Solche Dinge kommen vor:
- Leute kommen zu spät ...
- Dann begrüßen sie sich erst einmal und tauschen die letzten Neuigkeiten aus ...
- Der Übungsgruppenleiter beginnt die Begrüßung 20 Minuten später als angekündigt ...
- Die Anwesenden äußern ihre Gedanken und Meinungen zu verschiedensten Themen, die mehr oder weniger mit GFK zu tun haben – meist aber „weniger“ ...
- Die Leute sprechen lang und ausführlich (mehr Worte, als ich eigentlich hören möchte) vornehmlich über Dinge, die mich nicht interessieren ...
- Die Einführungsrunde dauert eine Dreiviertelstunde ...
- Die Moderatorin geht scheinbar mit dem Fluss (es scheint mir aber, wir folgen jeder und jedem bei jedwedem Thema) ...

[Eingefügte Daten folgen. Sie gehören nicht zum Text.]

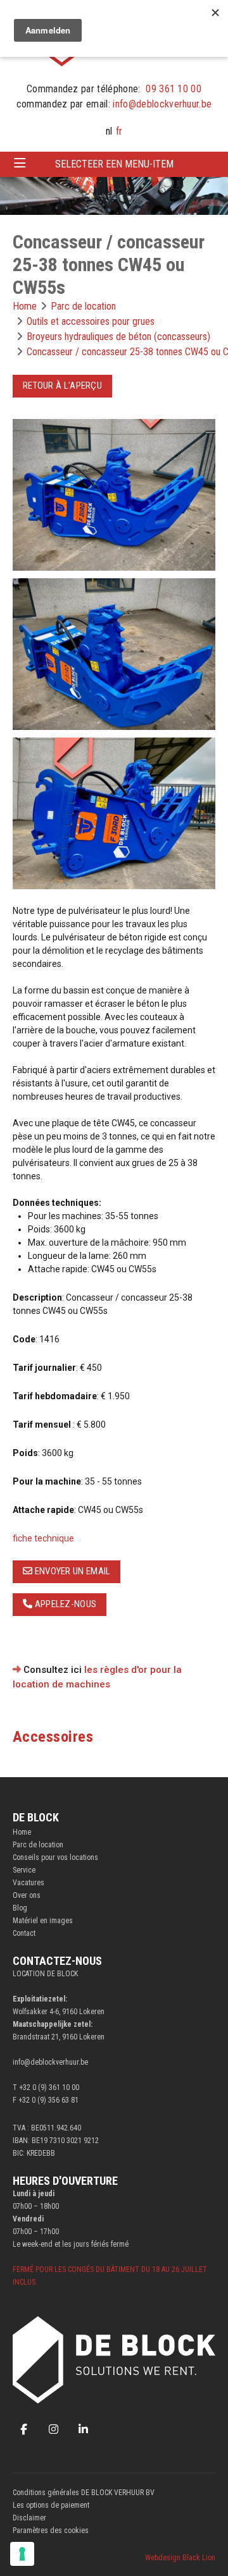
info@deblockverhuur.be (162, 104)
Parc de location (38, 1844)
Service (24, 1870)
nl (109, 131)
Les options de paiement (51, 2505)
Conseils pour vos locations (55, 1857)
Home (22, 1832)
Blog (20, 1908)
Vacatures (28, 1882)
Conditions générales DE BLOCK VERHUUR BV (84, 2492)
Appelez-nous (64, 1604)
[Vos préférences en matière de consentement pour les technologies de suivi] (22, 2554)
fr (119, 131)
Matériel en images (43, 1920)
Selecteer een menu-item (114, 164)
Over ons (27, 1895)
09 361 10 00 (173, 89)
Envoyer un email (71, 1571)
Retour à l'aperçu (62, 385)
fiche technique (43, 1538)
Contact (24, 1933)
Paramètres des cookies (51, 2530)
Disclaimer (29, 2517)
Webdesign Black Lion (180, 2557)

„Ich bin zunehmend frustriert, weil ich meine Zeit hier dem Üben der GFK widmen möchte.“
Wer das sagt, legt Wert auf die gemeinsame Gruppenzeit und möchte sie gerne sorgsam genutzt sehen, um dem ursprünglichen Zweck, zu dem die Übungsgruppe gegründet wurde – Praktizieren der GFK –, zu dienen. Bevor er sich selbst in der Übungsgruppe erklärt, möchte er vielleicht für sich selbst klarlegen, was er mit „GFK praktizieren“ meint, und offen sein für die Definition anderer Teilnehmerinnen. Nachdem er seine Frustrationen und Bedürfnisse mitgeteilt und Empathie und Verständnis erhalten hat, möchte er vielleicht hören, wie andere die Auslöser seines Ärgers erfahren haben. Dann erfährt er vielleicht, dass beispielsweise jemand, der zu spät kam, auch frustriert war über die Verspätung, oder warum jemand anderes die 45-minütige Einführungsrunde mehr schätzt als jede andere Aktivität an diesem Abend. Es könnte in dieser Situation hilfreich sein, eine oder mehrere „reflektierende Runden“ einzuschalten (siehe Abschnitt III. I: „Formen der Zusammenarbeit in der Übungsgruppe“), bis alle Gefühle und Bedürfnisse zu dem aktuellen Thema gehört worden sind, und wirklich erst dann mit der Suche von Lösungen zu beginnen. Wenn am Ende der Diskussion Vereinbarungen getroffen werden, schließt man mit einer weiteren „reflektierenden Runde“ ab, in der alle Teilnehmerinnen ihre Gefühle äußern und mitteilen, welche ihrer Bedürfnisse erfüllt werden, wenn sie den...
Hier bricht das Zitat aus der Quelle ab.